== GIVEN REQUEST ==
Please rewrite these records with "Select" in place of every "Click", changing nothing else and leaving out the pictures.

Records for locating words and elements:
_ _ _ _ _ _ _
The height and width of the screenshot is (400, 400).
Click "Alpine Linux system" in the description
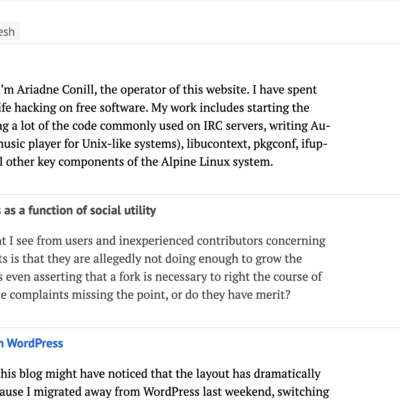coord(217,162)
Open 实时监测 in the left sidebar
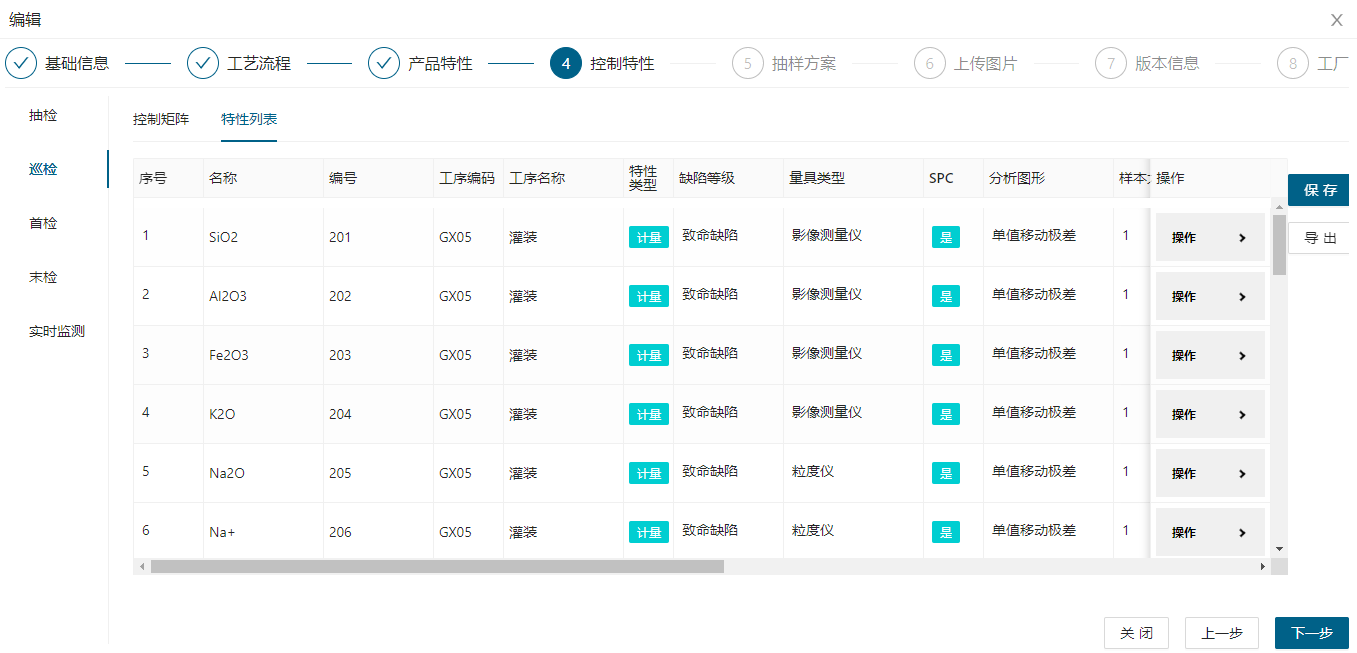Viewport: 1357px width, 653px height. (x=56, y=331)
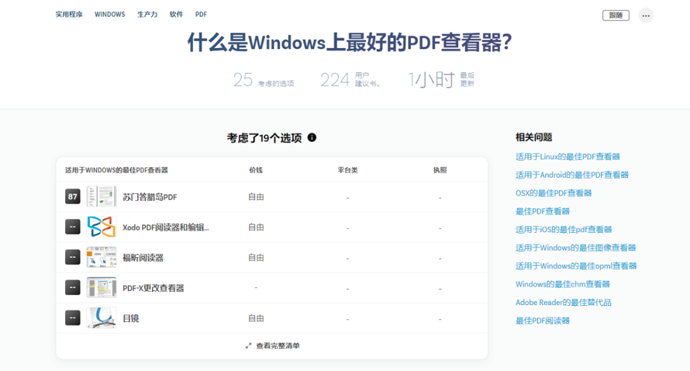Open the 苏门答腊岛PDF thumbnail image
The image size is (690, 371).
tap(101, 196)
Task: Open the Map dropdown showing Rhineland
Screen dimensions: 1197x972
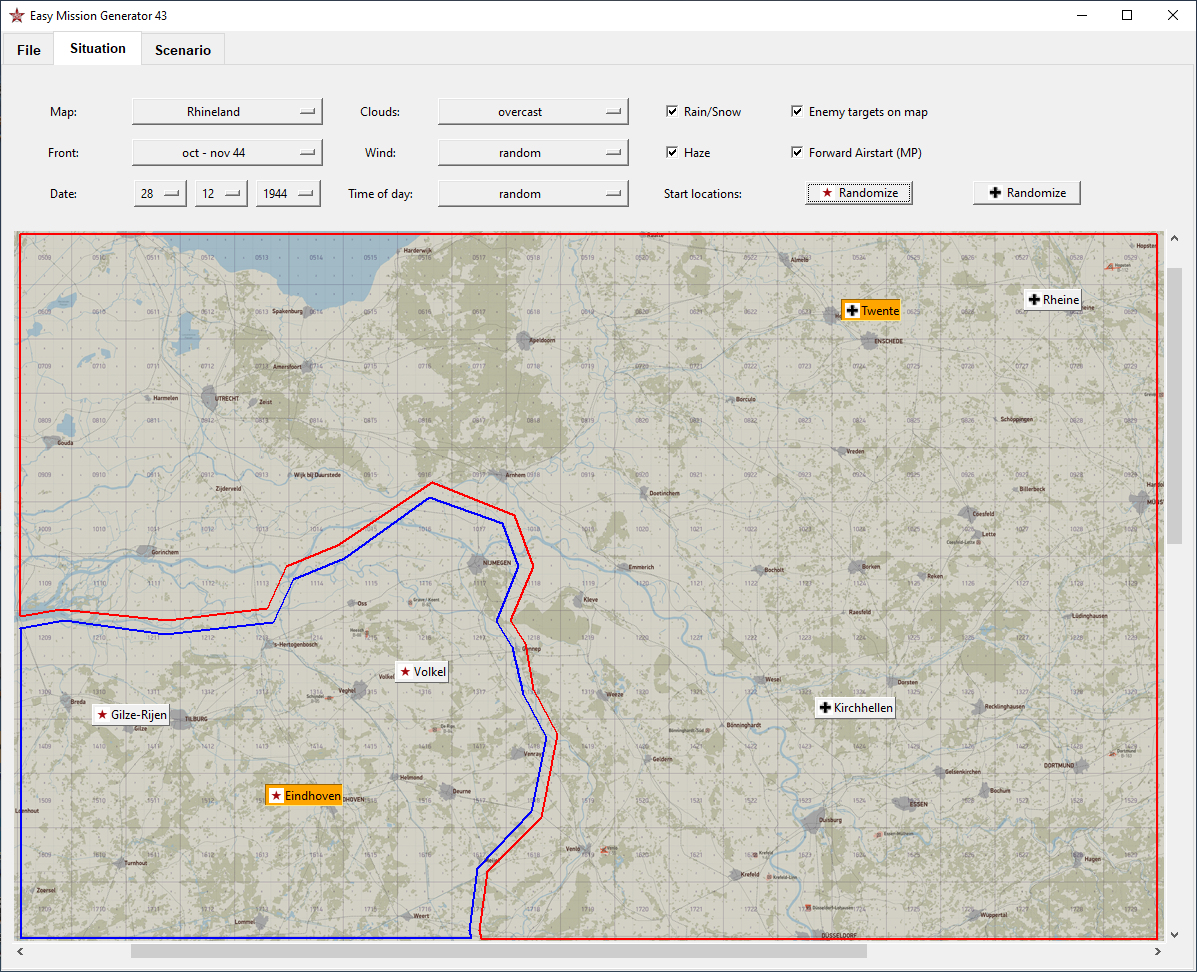Action: pos(227,112)
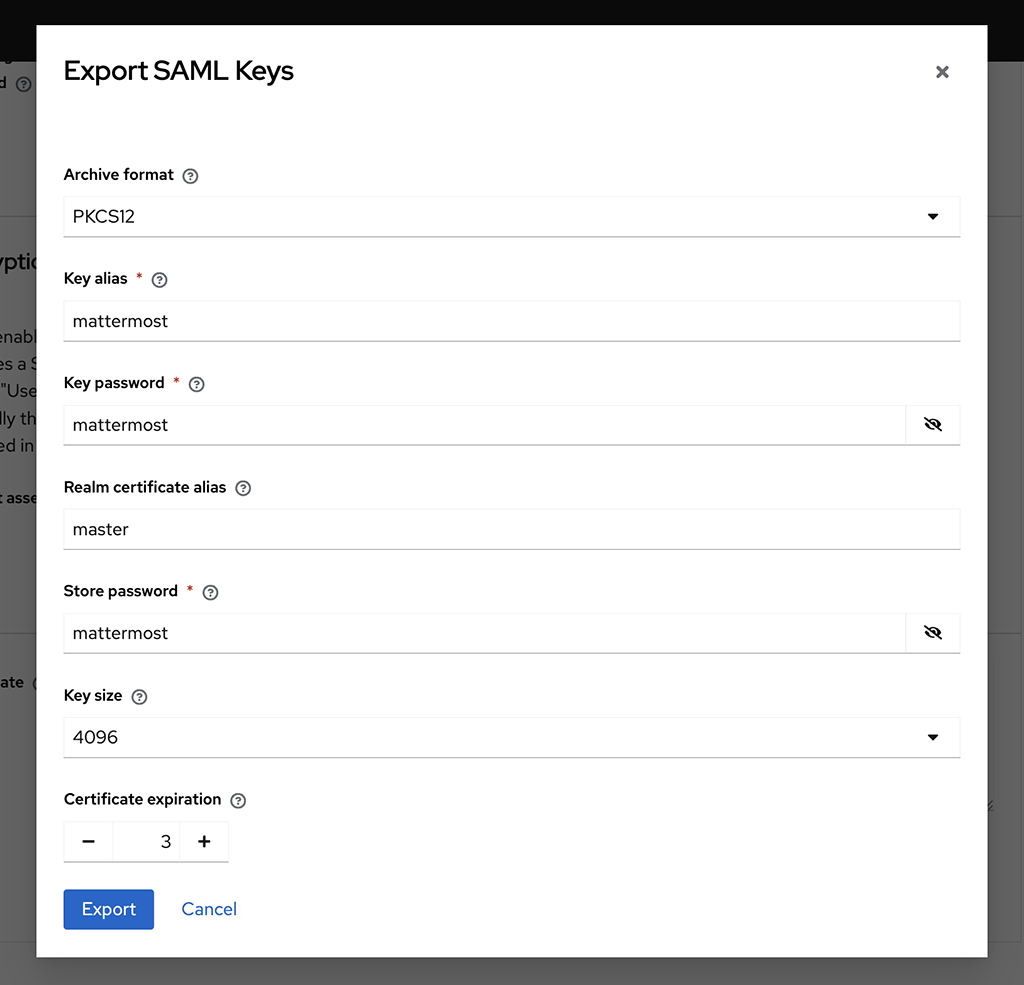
_ _ _ _ _ _ _
== TASK ANSWER ==
The height and width of the screenshot is (400, 400).
Select "Alpine Linux system" in the description
coord(217,162)
Open 实时监测 in the left sidebar
Viewport: 1357px width, 653px height. (x=56, y=331)
Open the 苏门答腊岛PDF thumbnail image
The image size is (690, 371).
tap(101, 196)
Task: Open the Map dropdown showing Rhineland
Screen dimensions: 1197x972
Action: pos(227,112)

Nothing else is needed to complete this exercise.